目前该技术已应用于肿瘤诊断、病情监测、预后和治疗等临床实践中。如p53基因、BRCA 基因、APC 基因的检测分析,可用于早期发现某些肿瘤的易感人群,如:乳腺癌、结肠癌,对这些人群采取必要的生活方式调整、早期诊断及其它干预措施,从而达到预防医学治未病的效果。Sanger 测序可以助力癌症病人个性化用药,应用Sanger 测序法对肿瘤靶向治疗药物相关基因的突变位点进行检测,结果直观、可靠,例如:K-ras 基因、C-kit 基因、EGFR 基因序列的突变检测分析,应该是判断肿瘤患者靶向治疗的有效人群,必不可少的检测项目,例如:非小细胞肺癌,靶向药吉非替尼(易瑞沙)/厄洛替尼(特罗凯)/埃克替尼(凯美纳),用药前需检测EGFR 突变,西妥昔单(爱必妥)/帕尼单抗(维克替比),用药前需检测K-ras 突变, EGFR 突变情况。
Sanger 测序检测不同个体细胞色素P450耐药性基因,可以确定不同人对药物的敏感性和耐受程度,是个人用药剂量确定的重要依据。
国外,Sanger 测序技术在临床方面的应用主要有两个途径,即商业化检测试剂盒的应用和CAP 认证独立实验室进行相关项目的检测,例如:HIV 耐药突变检测试剂盒的商业化。在美国,医学独立实验室必须具有CAP(College of Ameican Pathologists,美国临床实验室/病理学家学会) 认证资质,其在法律上是独立的经济实体,有资格进行独立经济核算并承担相应法律责任,在管理体制上独立于医疗机构,能立场公正地提供第三方医学检验,实验室本身对出具的检验报告负责。
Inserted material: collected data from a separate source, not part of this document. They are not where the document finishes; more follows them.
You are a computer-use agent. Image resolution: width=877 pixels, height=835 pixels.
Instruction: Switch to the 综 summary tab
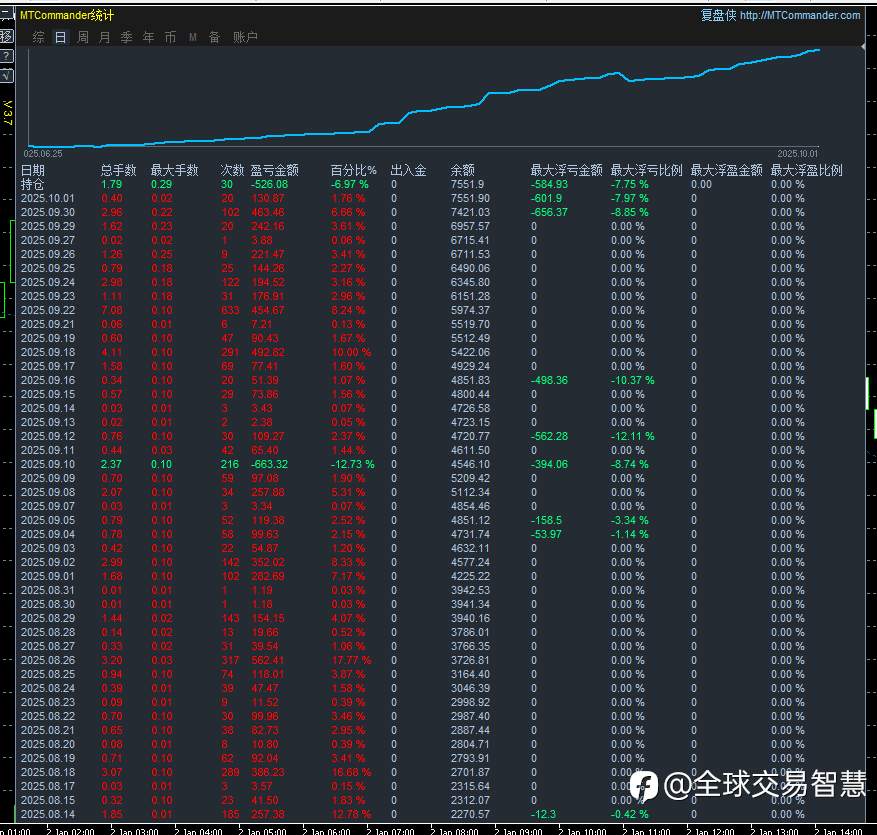tap(39, 37)
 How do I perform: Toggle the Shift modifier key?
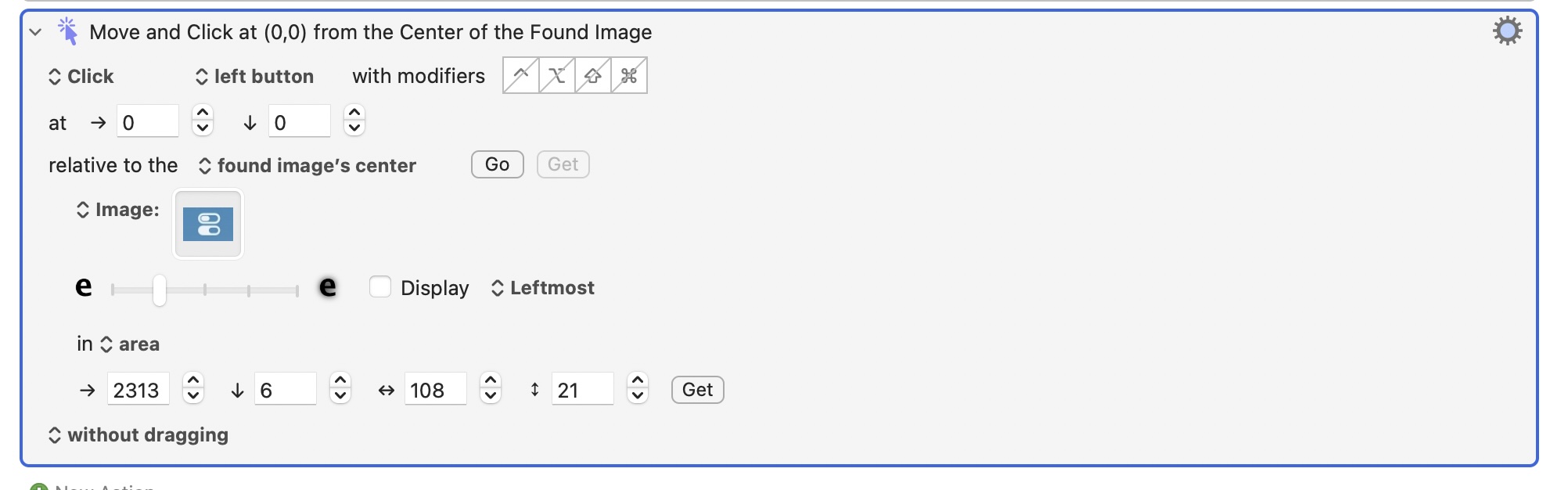click(x=592, y=75)
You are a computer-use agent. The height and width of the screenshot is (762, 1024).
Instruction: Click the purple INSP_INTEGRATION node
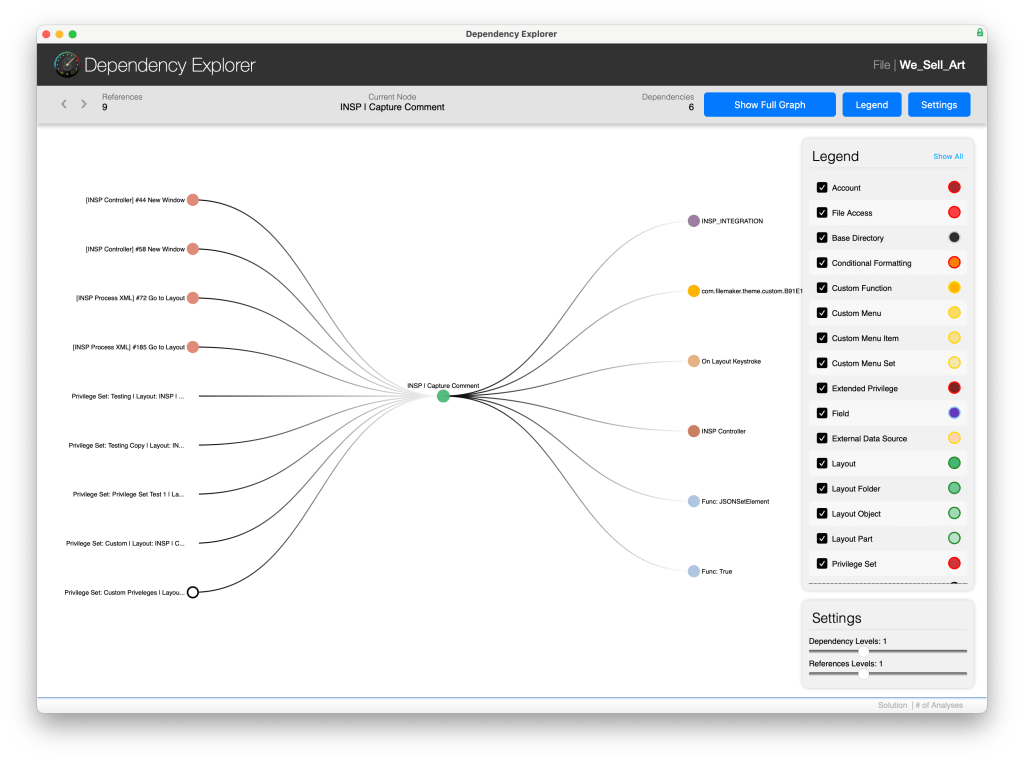click(693, 221)

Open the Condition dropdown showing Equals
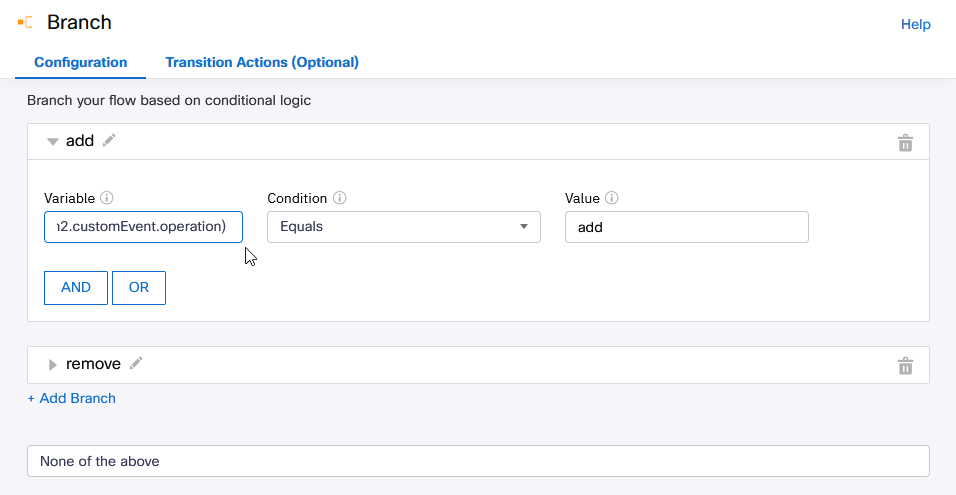[x=403, y=227]
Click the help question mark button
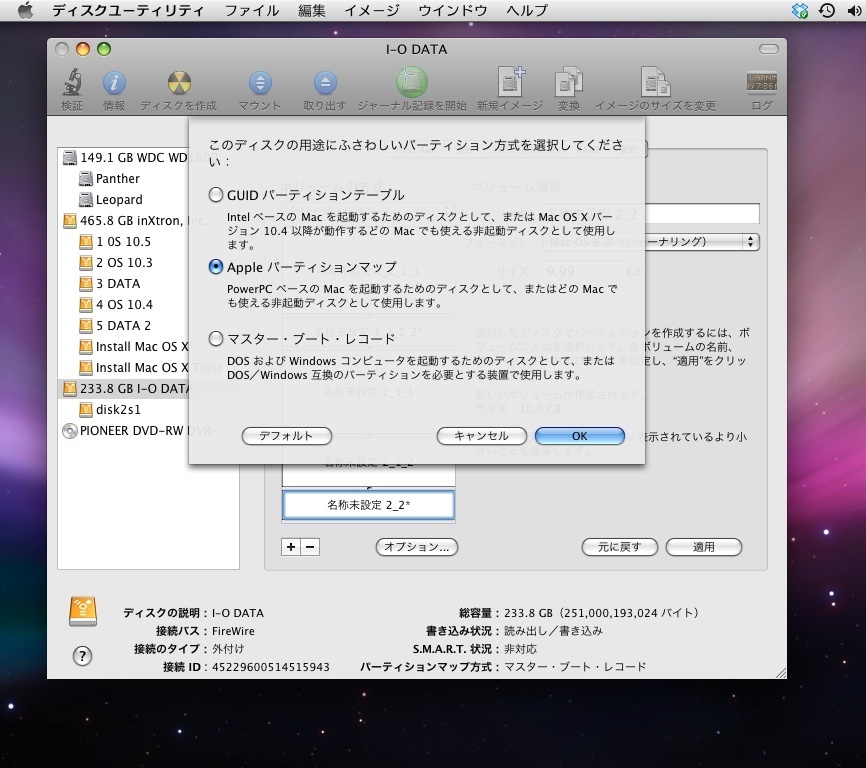Image resolution: width=866 pixels, height=768 pixels. (x=83, y=656)
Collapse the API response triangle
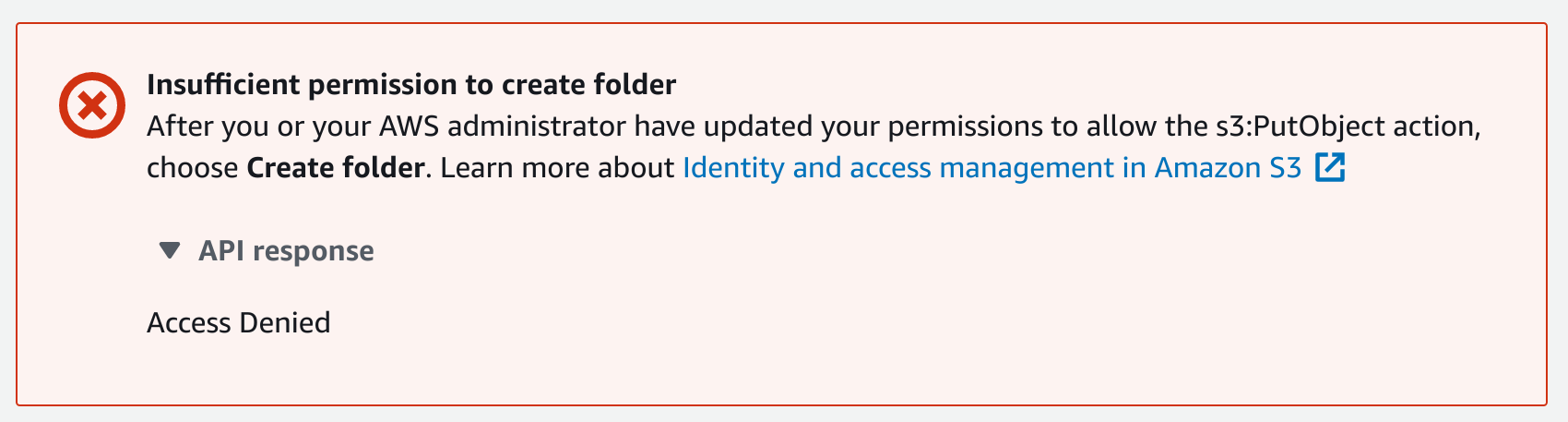The image size is (1568, 422). click(169, 251)
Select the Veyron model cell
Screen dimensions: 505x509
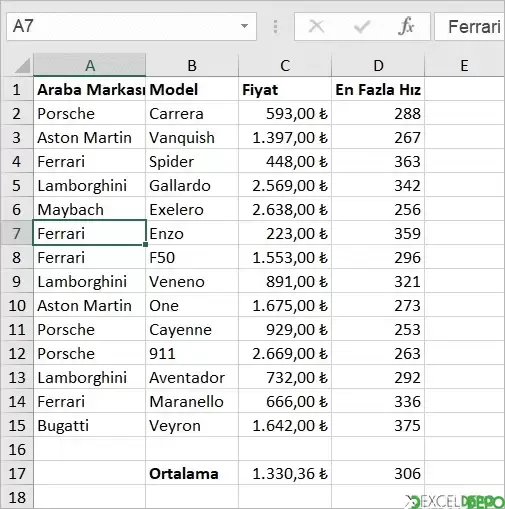click(x=192, y=425)
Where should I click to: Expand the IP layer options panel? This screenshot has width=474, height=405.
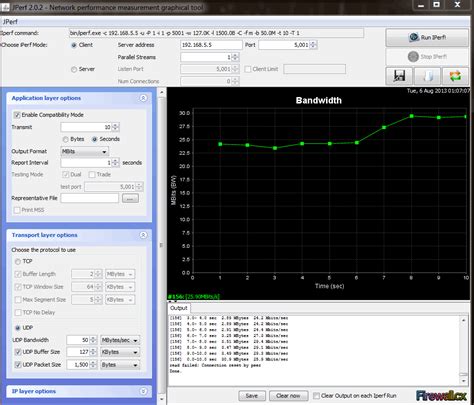[x=143, y=391]
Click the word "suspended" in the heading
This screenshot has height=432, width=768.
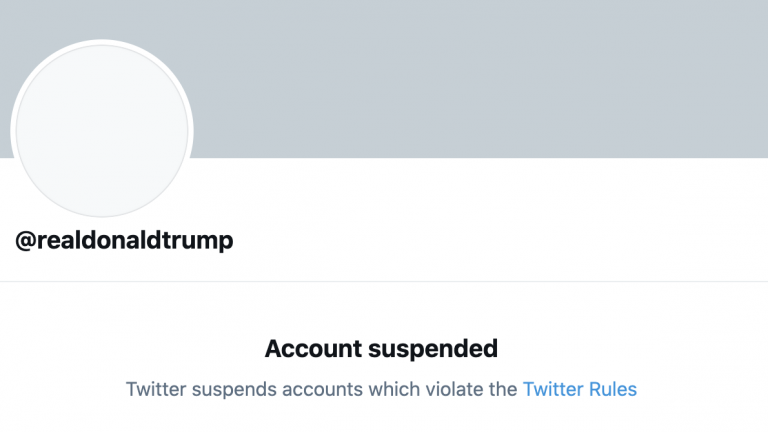click(x=442, y=349)
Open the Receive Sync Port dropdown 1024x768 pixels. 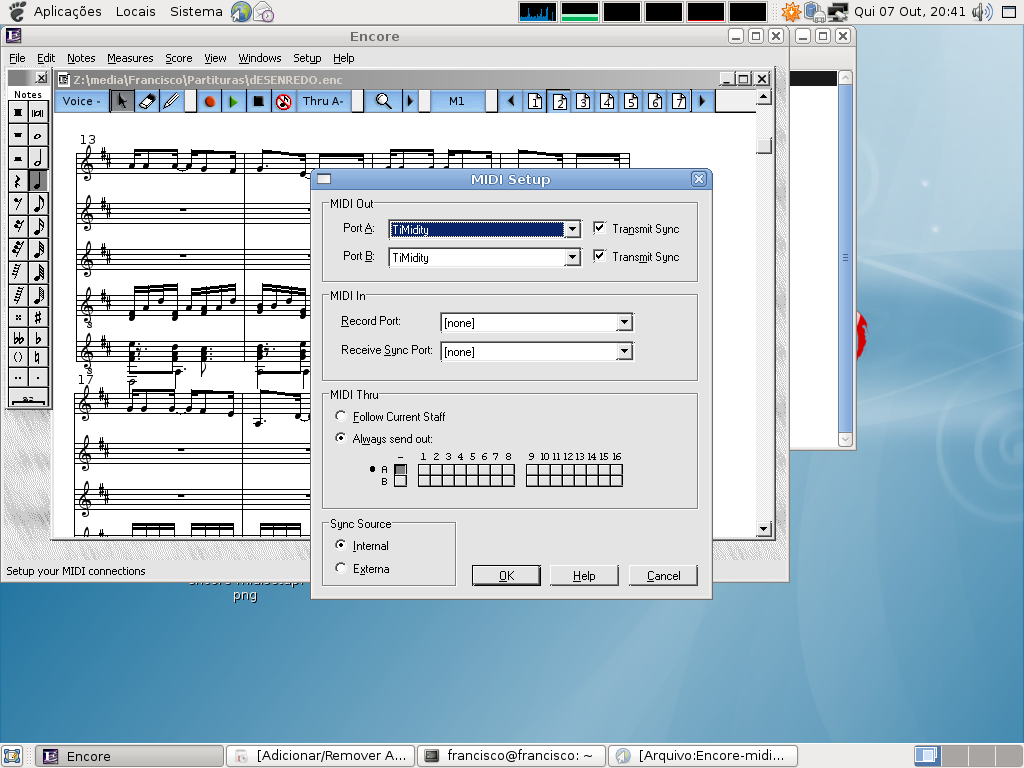[624, 351]
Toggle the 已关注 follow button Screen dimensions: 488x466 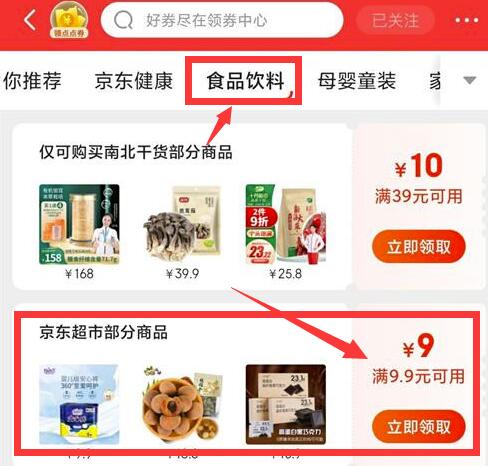point(395,20)
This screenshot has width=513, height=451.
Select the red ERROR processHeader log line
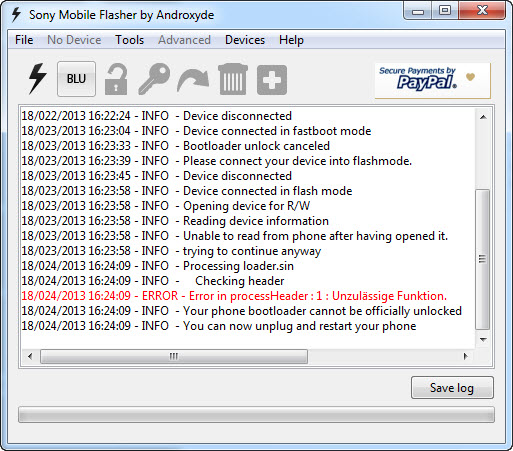point(234,296)
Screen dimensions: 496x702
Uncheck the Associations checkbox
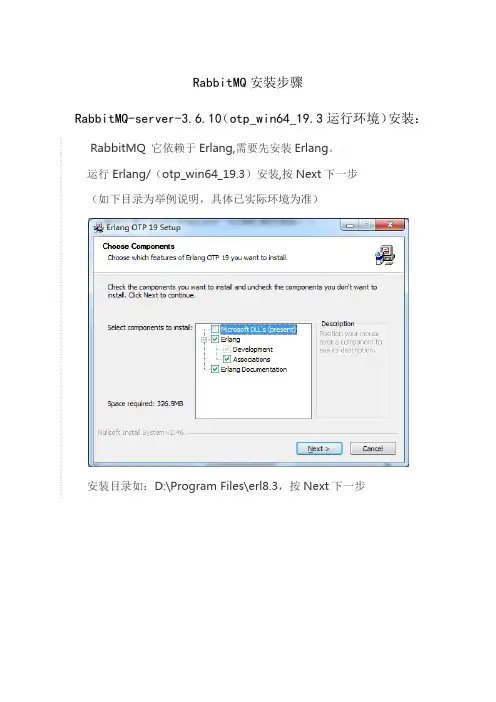pyautogui.click(x=227, y=359)
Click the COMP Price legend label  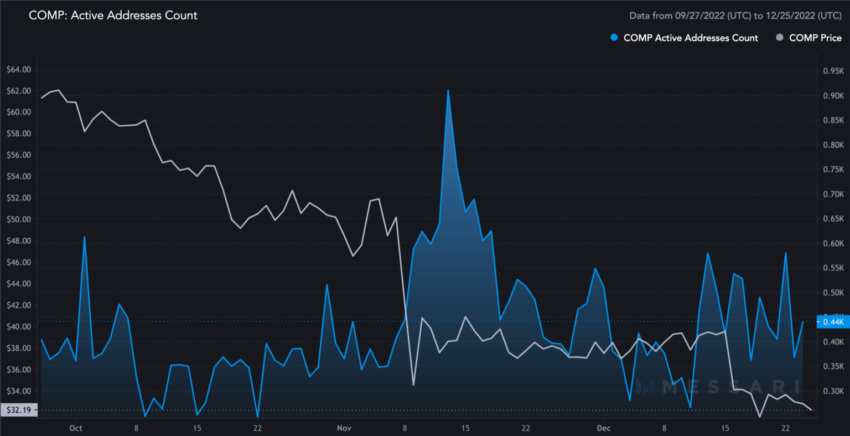815,38
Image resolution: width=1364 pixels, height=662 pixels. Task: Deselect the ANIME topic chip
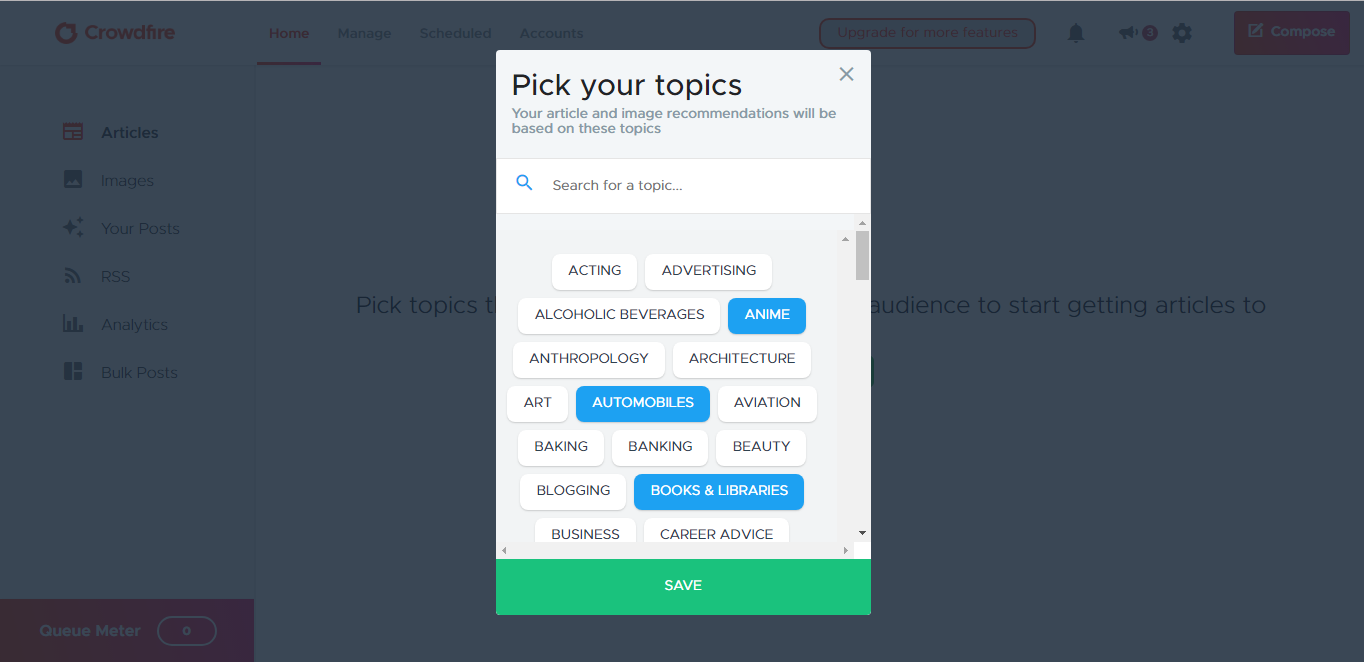[767, 315]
发达国家Sanger 测序技术已广泛应用于临床相关诊断和治疗中。Sanger 测序在我国临床应用较少。
2、为二代和芯片测序验证:
二代和芯片测序结果,需要sanger 测序验证,因为新一代测序结果是建立在建库、推论、推理的基础上的一种测序,属于间接测序,没有过程数据支撑只有结果,受外部条件限制和程序工作人员操作影响较大,所以出来的数据有点看不见摸不着、不知对错的感觉,所以sanger 测序验证是必须的环节。
3、应用于细菌、真菌鉴定:
精确确定细菌、真菌、病毒种属,为微生物开发利用或杀灭提供依据,广泛用于食用菌和益生菌开发利用(例如:食用菌品种开发改良、发酵工业、植物品种改良、石油地矿勘探等),解决饮料、食品、医药、酒类、包装等行业菌污染问题。用sanger 测序,在临床上通过16SrDNA 等基因定序,实现各种感染性疾病
的病原学精确诊断。用sanger 测序技术检测比传统的形态学鉴定具有方法简单结果准确的优势。
4、应用于科研基础测序:
sanger 测序38年来立下了汗马功劳,sanger 测序用13年完成人类基因组计划,现在NCBI 公布的动、植物、微生物基因组序列都是由sanger 测序完成的。现在sanger 测序仍然在临床科研、药物研发、动植物育种等方面发挥着不可替代的作用。